Мукаржовский резко возражает против того, чтобы считать непреднамеренность чисто негативным фактором. Напротив, он убежден, что непреднамеренность (соответственно: немотивированность) играет огромную роль в развитии искусства – активизируя восприятие, разрушая каноны и автоматизмы, манифестируя и утверждая рождение нового, доселе невиданного и непривычного. Именно непреднамеренность захватывает всю душу воспринимающего, проникает в самые труднодоступные ее глубины. Торжество одной преднамеренности в искусстве свойственно лишь его отдельным этапам и направлениям. Обычно непреднамеренное дополняет свою противоположность, а иногда и доминирует над нею. Отношения между полярностями диалектичны, в процессе художественной эволюции они переходят друг в друга.

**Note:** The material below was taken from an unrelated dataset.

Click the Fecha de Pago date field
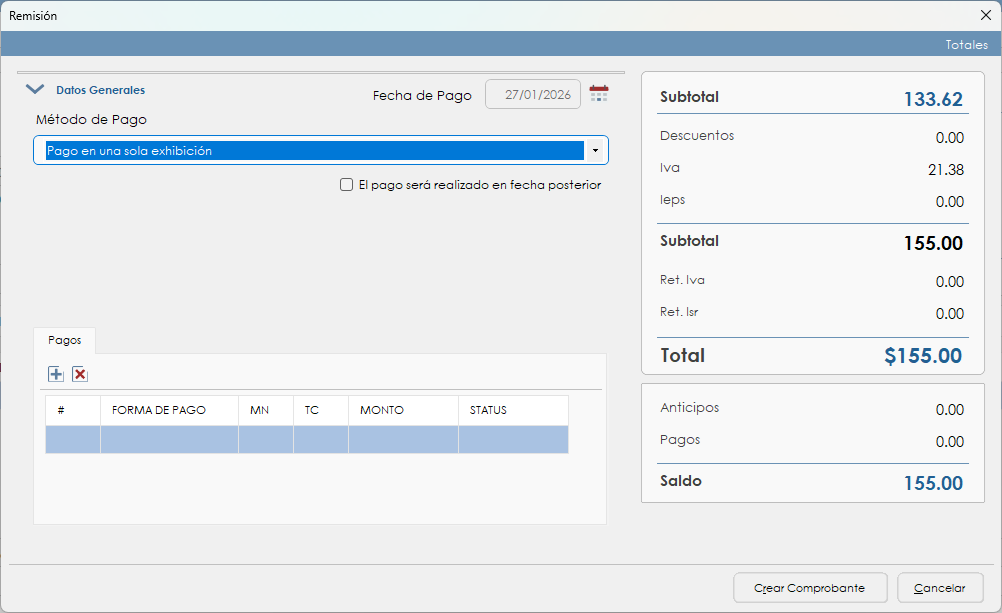The image size is (1002, 613). pyautogui.click(x=533, y=95)
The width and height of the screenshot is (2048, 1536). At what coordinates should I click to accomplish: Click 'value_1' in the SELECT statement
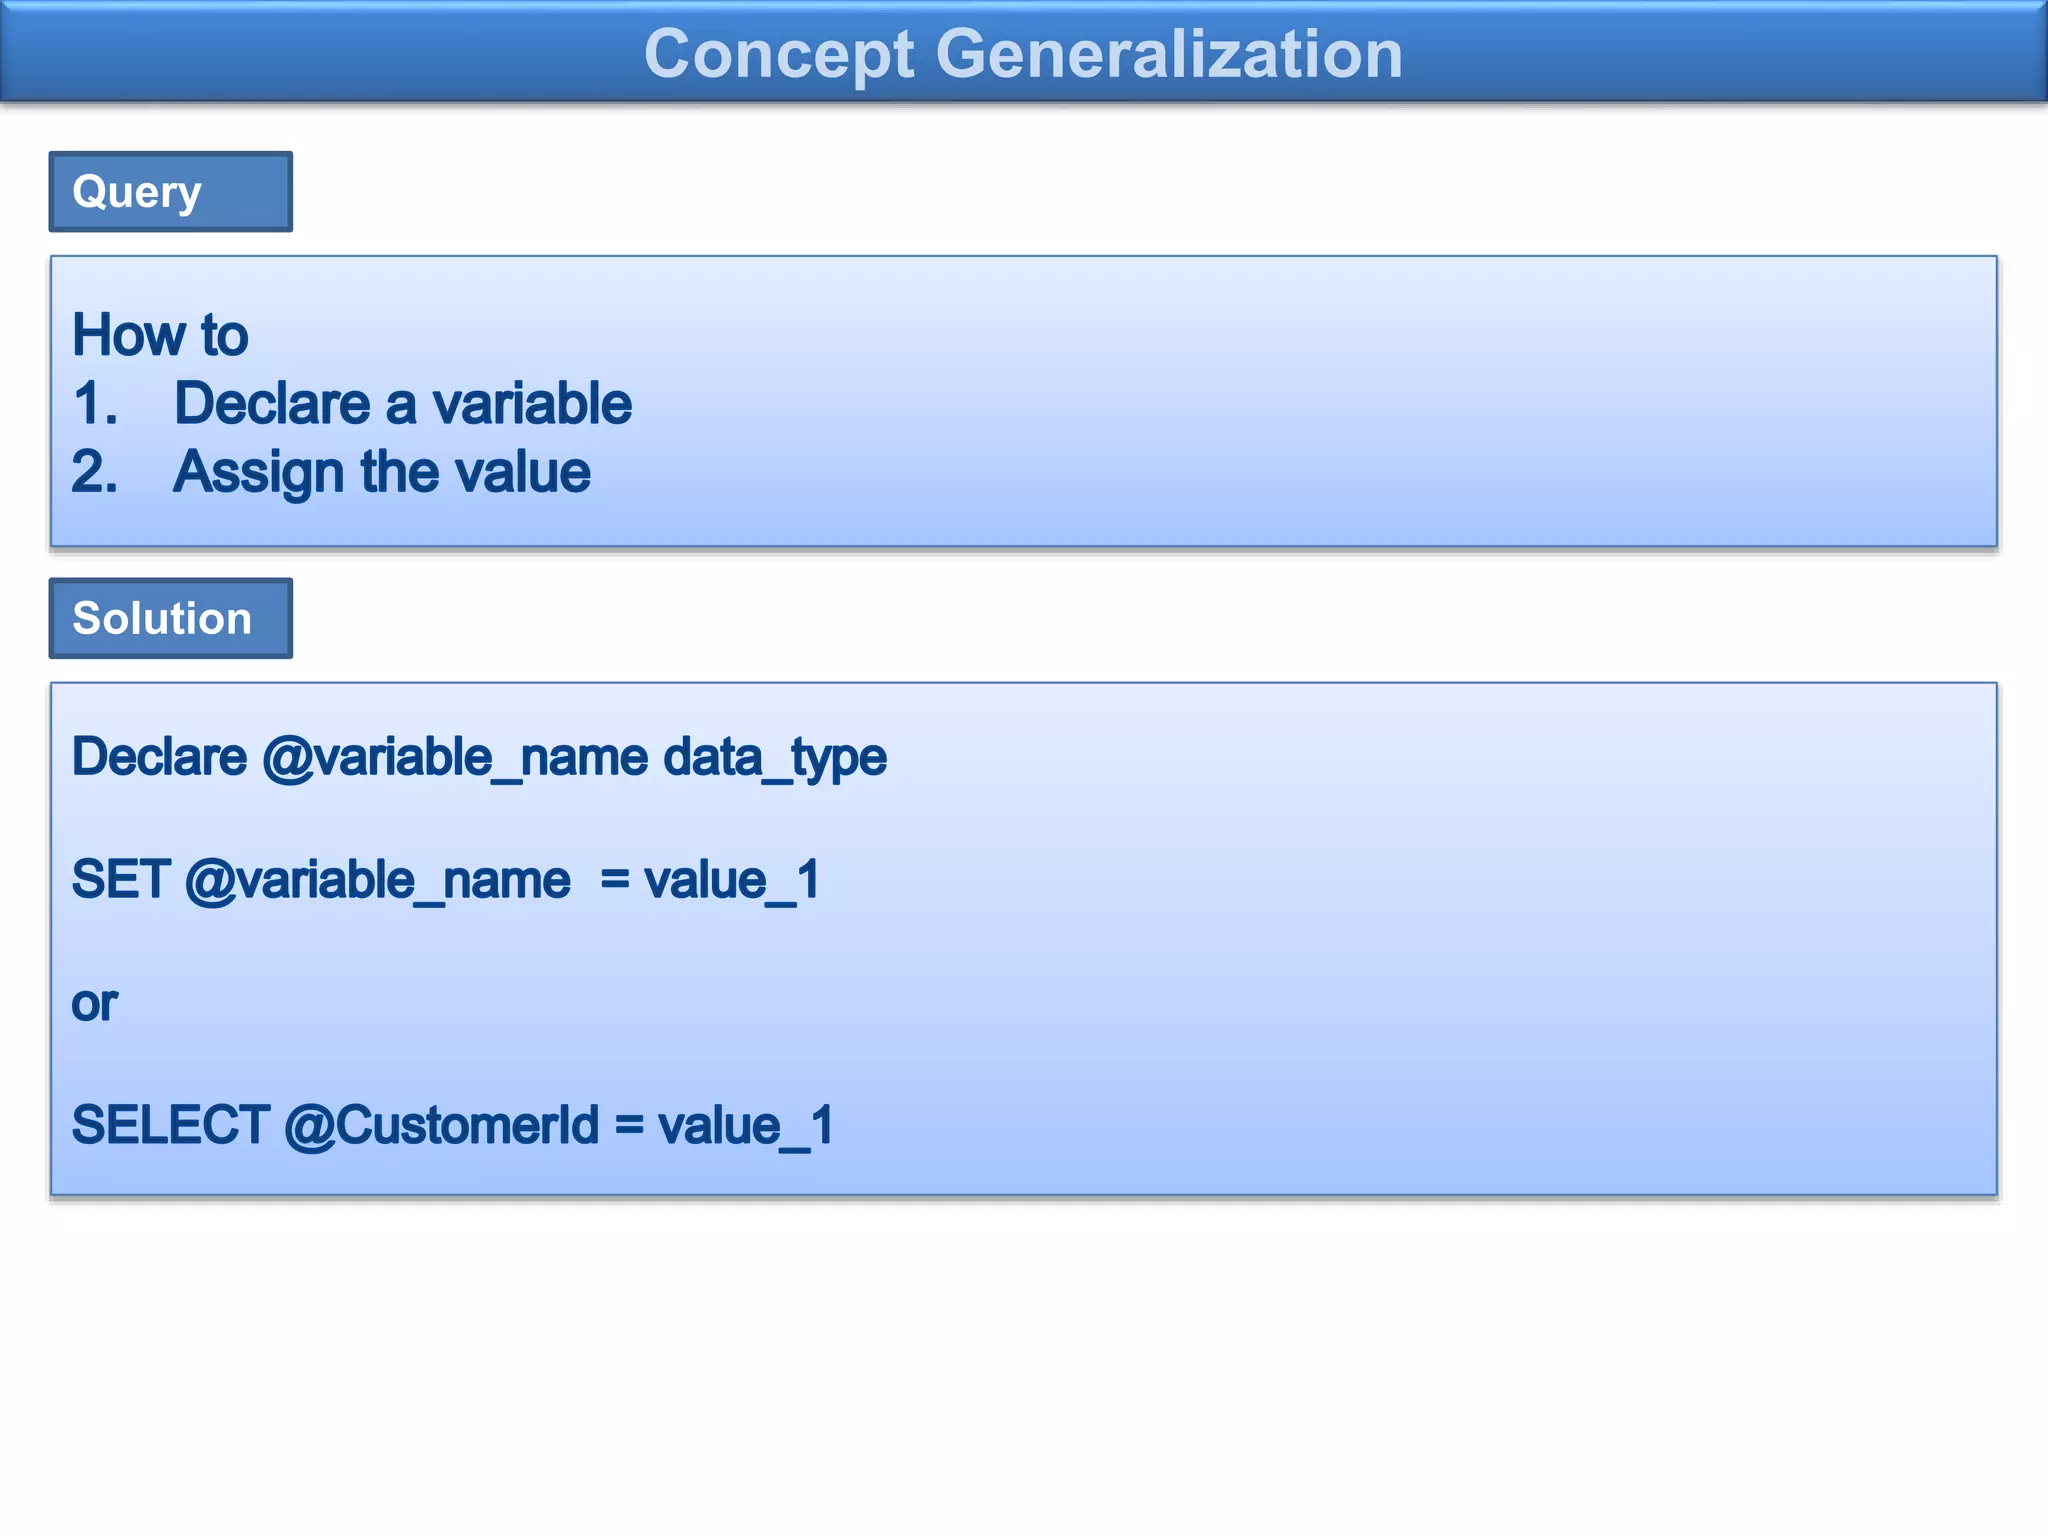(x=746, y=1126)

Из проведенного анализа преднамеренности и непреднамеренности в искусстве Мукаржовский делает и другие важные общеэстетические выводы. Так, он отвергает вульгарный гедонизм в объяснении эстетического воздействия произведений на реципиента. Чувство наслаждения здесь обычно дополняется чувством частичного недовольства. В искусстве гармония и дисгармония, осмысленность и неосмысленность («бессмыслица») выступают в качестве взаимодополнительных и совокупно эстетически значимых противоположностей. Этим объясняется противоречивость эстетических чувств, вызываемых художественным произведением.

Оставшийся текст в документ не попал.